First off, we had to convert our existing activities to fragments. Then we had to create a new activity called MainActivity - very creative, I know - which would then swap these activities in and out. At first this seemed quite straight forward, but there were a few gotchas.
Most notably, we could no longer navigate to another screen which in this case was now a fragment. If we did want to navigate between fragments we would need to use the FragmentManager
and FragmentTransactions
. But this was a lot of work to be done only to be replaced by the navigation component. Therefore, for the time being our app could simply not navigate.
Another issue was that setSupportedToolbar
is a method which belongs to activities. So how the hell do we add toolbars to fragments? We ignored this problem in hopes that navigation components will maagically solve this for us, which they thankfully did.
Please go read up a bit on the navigational component if this doesn't make complete sense.
The navigational component requires the following to be defined: navigation host, navigation graph, and navigation controller.
The navigation host is an empty container where the destinations are swapped in and out. This is typically an XML fragment. In our case the navigation host was located in the newly created MainActivity.
The navigation graph is a resource which describes destinations (fragments) and those destinations' possible actions (moves to other destinations). Note that this doesn't create a direct dependency to the fragments but simply catalogs them using their fully qualified name.
All features and fragments need full awareness of this navigation graph if they wish to navigate to a fragment defined in it. Therefore, this made the core module the optimal place to keep the navigation graph.

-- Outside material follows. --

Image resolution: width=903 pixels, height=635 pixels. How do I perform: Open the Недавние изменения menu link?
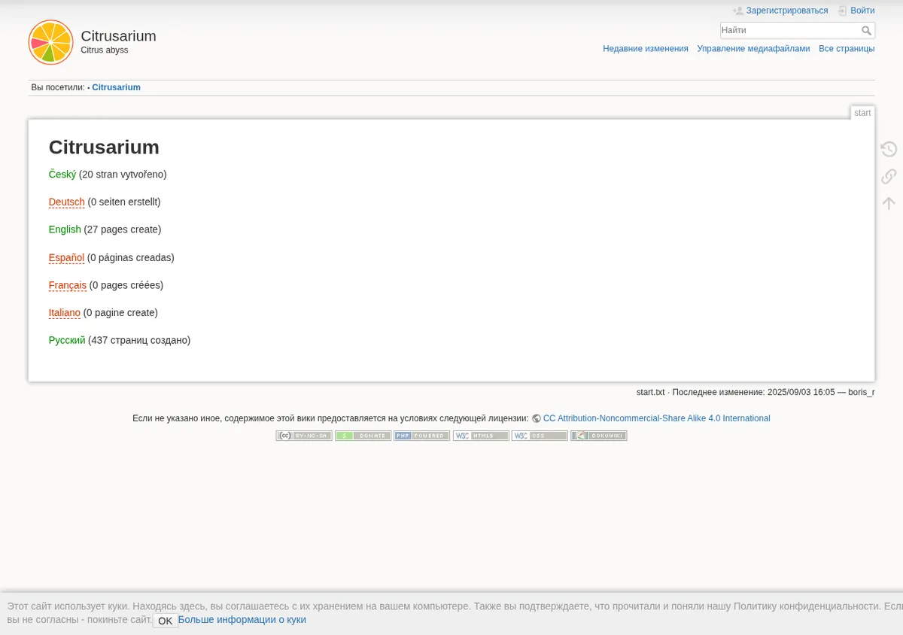[646, 49]
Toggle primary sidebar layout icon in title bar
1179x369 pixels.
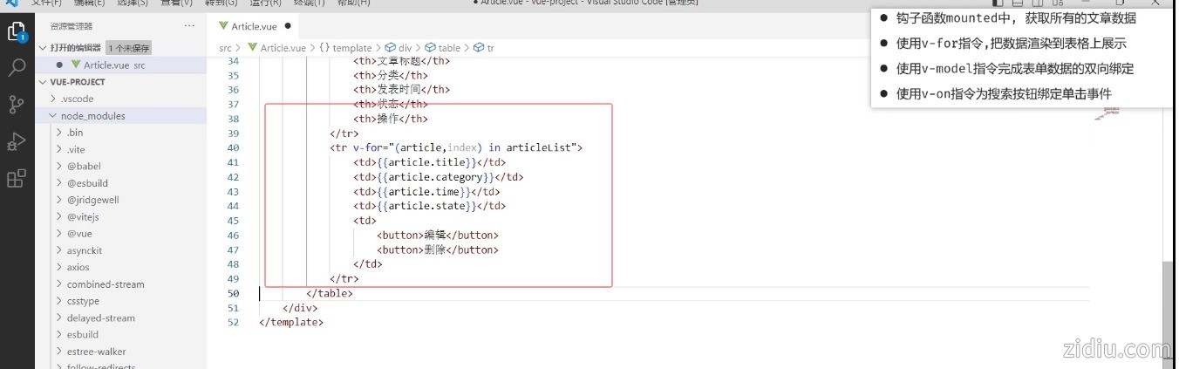[x=998, y=3]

Typically you can use the navigation graph editor to detect the navigation host, add new destinations, and add new actions. However, due to the project being separated into multiple modules Android Studio isn't smart enough to detect the destinations and navigation host through the graph editor. Therefore, you do not have the luxury of using the graph editor but since the resources squash down to the same file, at compile time it all works itself out in the end.
The navigation controller is an object provided by the navigation host. This can be accessed by a fragment, view, or activity. This simply gives you the ability to navigate to one of the destinations described in the navigation graph.